(Information shown)
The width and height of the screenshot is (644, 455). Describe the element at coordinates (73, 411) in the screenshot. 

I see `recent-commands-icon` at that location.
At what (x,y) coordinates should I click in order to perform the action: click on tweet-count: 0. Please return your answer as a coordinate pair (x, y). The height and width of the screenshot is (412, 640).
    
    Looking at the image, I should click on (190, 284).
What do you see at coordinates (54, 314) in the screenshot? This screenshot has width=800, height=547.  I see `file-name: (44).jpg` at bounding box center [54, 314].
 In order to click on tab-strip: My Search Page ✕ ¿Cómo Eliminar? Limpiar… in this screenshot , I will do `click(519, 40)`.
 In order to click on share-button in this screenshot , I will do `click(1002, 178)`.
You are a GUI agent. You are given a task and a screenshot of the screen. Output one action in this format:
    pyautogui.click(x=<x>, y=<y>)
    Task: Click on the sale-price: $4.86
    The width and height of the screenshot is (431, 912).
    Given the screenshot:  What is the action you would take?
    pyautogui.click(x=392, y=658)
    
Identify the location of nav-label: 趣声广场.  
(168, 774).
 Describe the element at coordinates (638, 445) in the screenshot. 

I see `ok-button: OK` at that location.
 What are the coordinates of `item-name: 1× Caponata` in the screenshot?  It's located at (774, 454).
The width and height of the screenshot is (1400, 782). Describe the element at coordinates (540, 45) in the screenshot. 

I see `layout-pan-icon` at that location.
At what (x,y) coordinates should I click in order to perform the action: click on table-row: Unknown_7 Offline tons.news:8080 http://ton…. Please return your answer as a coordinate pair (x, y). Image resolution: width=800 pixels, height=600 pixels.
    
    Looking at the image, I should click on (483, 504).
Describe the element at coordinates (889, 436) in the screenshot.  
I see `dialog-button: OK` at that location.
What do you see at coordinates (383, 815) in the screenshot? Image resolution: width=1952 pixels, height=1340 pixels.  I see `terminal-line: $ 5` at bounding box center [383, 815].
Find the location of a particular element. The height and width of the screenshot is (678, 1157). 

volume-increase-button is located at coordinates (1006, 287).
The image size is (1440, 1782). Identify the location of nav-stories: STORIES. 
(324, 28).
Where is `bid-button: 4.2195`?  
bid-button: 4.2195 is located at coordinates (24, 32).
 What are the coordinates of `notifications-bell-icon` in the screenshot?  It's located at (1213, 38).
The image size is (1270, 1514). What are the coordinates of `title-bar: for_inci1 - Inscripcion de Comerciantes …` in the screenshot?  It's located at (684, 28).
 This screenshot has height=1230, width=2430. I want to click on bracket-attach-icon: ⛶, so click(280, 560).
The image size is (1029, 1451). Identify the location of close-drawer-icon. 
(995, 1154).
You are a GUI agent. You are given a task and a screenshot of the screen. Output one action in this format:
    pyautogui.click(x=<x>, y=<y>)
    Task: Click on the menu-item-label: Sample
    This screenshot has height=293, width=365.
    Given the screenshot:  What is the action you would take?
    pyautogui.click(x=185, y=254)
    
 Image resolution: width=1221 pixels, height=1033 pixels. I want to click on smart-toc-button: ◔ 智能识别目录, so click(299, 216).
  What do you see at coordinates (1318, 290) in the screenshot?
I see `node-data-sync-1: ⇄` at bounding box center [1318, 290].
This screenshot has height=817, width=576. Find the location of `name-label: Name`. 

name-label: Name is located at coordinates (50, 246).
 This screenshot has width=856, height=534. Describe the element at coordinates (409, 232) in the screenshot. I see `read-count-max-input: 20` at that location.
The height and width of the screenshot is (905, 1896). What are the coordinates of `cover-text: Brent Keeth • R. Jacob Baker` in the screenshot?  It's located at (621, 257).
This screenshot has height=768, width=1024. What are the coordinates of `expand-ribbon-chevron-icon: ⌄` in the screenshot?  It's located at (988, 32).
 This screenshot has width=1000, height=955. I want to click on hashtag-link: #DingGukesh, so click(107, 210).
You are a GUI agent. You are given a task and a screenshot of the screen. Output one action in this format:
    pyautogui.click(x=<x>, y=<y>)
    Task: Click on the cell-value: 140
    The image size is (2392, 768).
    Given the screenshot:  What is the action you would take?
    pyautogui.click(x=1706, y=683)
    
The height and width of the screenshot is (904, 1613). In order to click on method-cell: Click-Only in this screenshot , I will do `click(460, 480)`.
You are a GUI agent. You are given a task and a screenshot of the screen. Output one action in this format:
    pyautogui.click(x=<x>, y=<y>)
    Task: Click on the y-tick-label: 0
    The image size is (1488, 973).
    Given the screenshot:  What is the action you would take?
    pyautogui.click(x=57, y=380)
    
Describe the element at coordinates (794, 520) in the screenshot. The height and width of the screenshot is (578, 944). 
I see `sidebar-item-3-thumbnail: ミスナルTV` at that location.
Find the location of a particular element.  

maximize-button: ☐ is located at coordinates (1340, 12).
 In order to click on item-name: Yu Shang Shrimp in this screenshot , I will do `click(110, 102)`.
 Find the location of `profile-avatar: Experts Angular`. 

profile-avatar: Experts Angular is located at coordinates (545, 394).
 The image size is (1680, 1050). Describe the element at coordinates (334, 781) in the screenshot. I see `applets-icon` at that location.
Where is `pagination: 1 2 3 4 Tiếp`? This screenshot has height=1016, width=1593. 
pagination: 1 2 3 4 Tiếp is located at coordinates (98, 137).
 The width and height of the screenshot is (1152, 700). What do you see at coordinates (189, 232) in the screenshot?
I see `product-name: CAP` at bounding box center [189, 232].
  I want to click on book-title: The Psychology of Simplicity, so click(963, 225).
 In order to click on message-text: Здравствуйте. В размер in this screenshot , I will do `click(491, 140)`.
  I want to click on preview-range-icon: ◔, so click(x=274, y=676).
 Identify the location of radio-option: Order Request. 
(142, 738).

(Task requirements) Reproduce the listing above line for line, with no changes.

(Written solution)
The width and height of the screenshot is (644, 455). Describe the element at coordinates (73, 411) in the screenshot. 

I see `recent-commands-icon` at that location.
At what (x,y) coordinates should I click in order to perform the action: click on tweet-count: 0. Please return your answer as a coordinate pair (x, y). The height and width of the screenshot is (412, 640).
    
    Looking at the image, I should click on (190, 284).
What do you see at coordinates (54, 314) in the screenshot? This screenshot has width=800, height=547.  I see `file-name: (44).jpg` at bounding box center [54, 314].
 In order to click on tab-strip: My Search Page ✕ ¿Cómo Eliminar? Limpiar… in this screenshot , I will do `click(519, 40)`.
 In order to click on share-button in this screenshot , I will do `click(1002, 178)`.
You are a GUI agent. You are given a task and a screenshot of the screen. Output one action in this format:
    pyautogui.click(x=<x>, y=<y>)
    Task: Click on the sale-price: $4.86
    The width and height of the screenshot is (431, 912).
    Given the screenshot:  What is the action you would take?
    pyautogui.click(x=392, y=658)
    
Identify the location of nav-label: 趣声广场.  
(168, 774).
 Describe the element at coordinates (638, 445) in the screenshot. 

I see `ok-button: OK` at that location.
 What are the coordinates of `item-name: 1× Caponata` in the screenshot?  It's located at (774, 454).
The width and height of the screenshot is (1400, 782). Describe the element at coordinates (540, 45) in the screenshot. 

I see `layout-pan-icon` at that location.
At what (x,y) coordinates should I click in order to perform the action: click on table-row: Unknown_7 Offline tons.news:8080 http://ton…. Please return your answer as a coordinate pair (x, y). Image resolution: width=800 pixels, height=600 pixels.
    
    Looking at the image, I should click on (483, 504).
Describe the element at coordinates (889, 436) in the screenshot.  
I see `dialog-button: OK` at that location.
What do you see at coordinates (383, 815) in the screenshot? Image resolution: width=1952 pixels, height=1340 pixels.  I see `terminal-line: $ 5` at bounding box center [383, 815].
Find the location of a particular element. The height and width of the screenshot is (678, 1157). 

volume-increase-button is located at coordinates (1006, 287).
The image size is (1440, 1782). Identify the location of nav-stories: STORIES. 
(324, 28).
Where is `bid-button: 4.2195`?  
bid-button: 4.2195 is located at coordinates (24, 32).
 What are the coordinates of `notifications-bell-icon` in the screenshot?  It's located at (1213, 38).
The image size is (1270, 1514). What are the coordinates of `title-bar: for_inci1 - Inscripcion de Comerciantes …` in the screenshot?  It's located at (684, 28).
 This screenshot has height=1230, width=2430. I want to click on bracket-attach-icon: ⛶, so click(280, 560).
The image size is (1029, 1451). Identify the location of close-drawer-icon. 
(995, 1154).
You are a GUI agent. You are given a task and a screenshot of the screen. Output one action in this format:
    pyautogui.click(x=<x>, y=<y>)
    Task: Click on the menu-item-label: Sample
    This screenshot has height=293, width=365.
    Given the screenshot:  What is the action you would take?
    pyautogui.click(x=185, y=254)
    
 Image resolution: width=1221 pixels, height=1033 pixels. I want to click on smart-toc-button: ◔ 智能识别目录, so click(299, 216).
  What do you see at coordinates (1318, 290) in the screenshot?
I see `node-data-sync-1: ⇄` at bounding box center [1318, 290].
This screenshot has height=817, width=576. Find the location of `name-label: Name`. 

name-label: Name is located at coordinates (50, 246).
 This screenshot has width=856, height=534. Describe the element at coordinates (409, 232) in the screenshot. I see `read-count-max-input: 20` at that location.
The height and width of the screenshot is (905, 1896). What are the coordinates of `cover-text: Brent Keeth • R. Jacob Baker` in the screenshot?  It's located at (621, 257).
This screenshot has height=768, width=1024. What are the coordinates of `expand-ribbon-chevron-icon: ⌄` in the screenshot?  It's located at (988, 32).
 This screenshot has width=1000, height=955. I want to click on hashtag-link: #DingGukesh, so click(107, 210).
You are a GUI agent. You are given a task and a screenshot of the screen. Output one action in this format:
    pyautogui.click(x=<x>, y=<y>)
    Task: Click on the cell-value: 140
    The image size is (2392, 768).
    Given the screenshot:  What is the action you would take?
    pyautogui.click(x=1706, y=683)
    
The height and width of the screenshot is (904, 1613). In order to click on method-cell: Click-Only in this screenshot , I will do `click(460, 480)`.
You are a GUI agent. You are given a task and a screenshot of the screen. Output one action in this format:
    pyautogui.click(x=<x>, y=<y>)
    Task: Click on the y-tick-label: 0
    The image size is (1488, 973).
    Given the screenshot:  What is the action you would take?
    pyautogui.click(x=57, y=380)
    
Describe the element at coordinates (794, 520) in the screenshot. The height and width of the screenshot is (578, 944). 
I see `sidebar-item-3-thumbnail: ミスナルTV` at that location.
Find the location of a particular element.  

maximize-button: ☐ is located at coordinates (1340, 12).
 In order to click on item-name: Yu Shang Shrimp in this screenshot , I will do `click(110, 102)`.
 Find the location of `profile-avatar: Experts Angular`. 

profile-avatar: Experts Angular is located at coordinates (545, 394).
 The image size is (1680, 1050). Describe the element at coordinates (334, 781) in the screenshot. I see `applets-icon` at that location.
Where is `pagination: 1 2 3 4 Tiếp`? This screenshot has height=1016, width=1593. 
pagination: 1 2 3 4 Tiếp is located at coordinates (98, 137).
 The width and height of the screenshot is (1152, 700). What do you see at coordinates (189, 232) in the screenshot?
I see `product-name: CAP` at bounding box center [189, 232].
  I want to click on book-title: The Psychology of Simplicity, so click(963, 225).
 In order to click on message-text: Здравствуйте. В размер in this screenshot , I will do `click(491, 140)`.
  I want to click on preview-range-icon: ◔, so click(x=274, y=676).
 Identify the location of radio-option: Order Request. 
(142, 738).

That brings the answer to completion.